→ **Exercise objective**:
From the data underneath, reproduce exactly the stretch that begins at the line with "Given: Close the 导读 summary panel" and ends after the line with "View details of the 16:00:01 push".

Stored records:
○ ○ ○ ○
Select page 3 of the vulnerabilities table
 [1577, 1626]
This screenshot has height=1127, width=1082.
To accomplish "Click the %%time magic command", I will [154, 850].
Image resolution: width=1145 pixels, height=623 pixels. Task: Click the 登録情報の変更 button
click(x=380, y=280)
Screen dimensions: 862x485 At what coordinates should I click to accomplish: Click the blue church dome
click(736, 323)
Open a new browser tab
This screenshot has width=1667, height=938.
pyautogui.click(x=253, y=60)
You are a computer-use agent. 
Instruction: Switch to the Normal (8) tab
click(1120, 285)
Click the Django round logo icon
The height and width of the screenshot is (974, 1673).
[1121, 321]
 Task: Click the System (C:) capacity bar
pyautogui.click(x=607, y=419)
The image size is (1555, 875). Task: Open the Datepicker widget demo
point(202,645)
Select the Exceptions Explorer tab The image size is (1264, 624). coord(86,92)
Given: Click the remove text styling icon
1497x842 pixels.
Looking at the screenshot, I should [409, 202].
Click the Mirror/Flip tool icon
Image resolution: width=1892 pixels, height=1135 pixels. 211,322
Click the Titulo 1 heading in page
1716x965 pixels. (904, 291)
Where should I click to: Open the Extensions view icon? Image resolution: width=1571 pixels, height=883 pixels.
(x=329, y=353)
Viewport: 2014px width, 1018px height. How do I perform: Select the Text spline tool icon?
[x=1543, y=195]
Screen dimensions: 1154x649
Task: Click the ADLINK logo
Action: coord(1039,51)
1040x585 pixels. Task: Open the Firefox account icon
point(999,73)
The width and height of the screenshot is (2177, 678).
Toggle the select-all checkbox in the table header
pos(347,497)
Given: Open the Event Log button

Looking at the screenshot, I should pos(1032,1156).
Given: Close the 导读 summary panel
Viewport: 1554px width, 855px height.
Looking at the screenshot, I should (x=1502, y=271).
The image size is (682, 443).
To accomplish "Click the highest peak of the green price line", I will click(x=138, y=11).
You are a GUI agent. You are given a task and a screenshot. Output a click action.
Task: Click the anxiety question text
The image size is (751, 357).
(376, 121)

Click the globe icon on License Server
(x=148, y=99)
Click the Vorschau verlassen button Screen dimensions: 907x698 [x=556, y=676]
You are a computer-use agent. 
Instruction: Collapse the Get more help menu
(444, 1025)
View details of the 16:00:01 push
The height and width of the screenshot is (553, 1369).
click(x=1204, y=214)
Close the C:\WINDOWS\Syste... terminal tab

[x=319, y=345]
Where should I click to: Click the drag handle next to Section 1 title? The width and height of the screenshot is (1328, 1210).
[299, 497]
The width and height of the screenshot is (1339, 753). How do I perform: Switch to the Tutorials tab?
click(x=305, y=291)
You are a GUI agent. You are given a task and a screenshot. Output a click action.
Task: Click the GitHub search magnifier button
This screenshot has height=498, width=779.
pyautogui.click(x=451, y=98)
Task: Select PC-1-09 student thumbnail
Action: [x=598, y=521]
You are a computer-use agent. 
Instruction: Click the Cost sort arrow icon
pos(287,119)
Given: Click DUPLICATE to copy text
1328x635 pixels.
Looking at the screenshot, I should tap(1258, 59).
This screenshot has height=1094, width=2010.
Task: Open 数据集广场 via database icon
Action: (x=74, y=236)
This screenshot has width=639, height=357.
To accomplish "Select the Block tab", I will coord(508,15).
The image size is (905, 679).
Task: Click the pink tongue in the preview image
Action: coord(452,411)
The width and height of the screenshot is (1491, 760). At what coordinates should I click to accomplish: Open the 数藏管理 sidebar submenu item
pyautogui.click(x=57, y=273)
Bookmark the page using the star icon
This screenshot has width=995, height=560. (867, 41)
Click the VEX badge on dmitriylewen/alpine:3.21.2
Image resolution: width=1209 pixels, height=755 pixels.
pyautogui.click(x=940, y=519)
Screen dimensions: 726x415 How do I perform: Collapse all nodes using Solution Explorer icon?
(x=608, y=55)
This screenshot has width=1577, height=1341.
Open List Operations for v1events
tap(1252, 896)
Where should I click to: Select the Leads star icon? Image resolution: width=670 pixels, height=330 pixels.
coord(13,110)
○ ○ ○ ○
→ **Answer section**:
Given: Close the 导读 summary panel
Viewport: 1554px width, 855px height.
Looking at the screenshot, I should (x=1502, y=271).
The image size is (682, 443).
To accomplish "Click the highest peak of the green price line", I will click(x=138, y=11).
You are a GUI agent. You are given a task and a screenshot. Output a click action.
Task: Click the anxiety question text
The image size is (751, 357).
(376, 121)

Click the globe icon on License Server
(x=148, y=99)
Click the Vorschau verlassen button Screen dimensions: 907x698 [x=556, y=676]
You are a computer-use agent. 
Instruction: Collapse the Get more help menu
(444, 1025)
View details of the 16:00:01 push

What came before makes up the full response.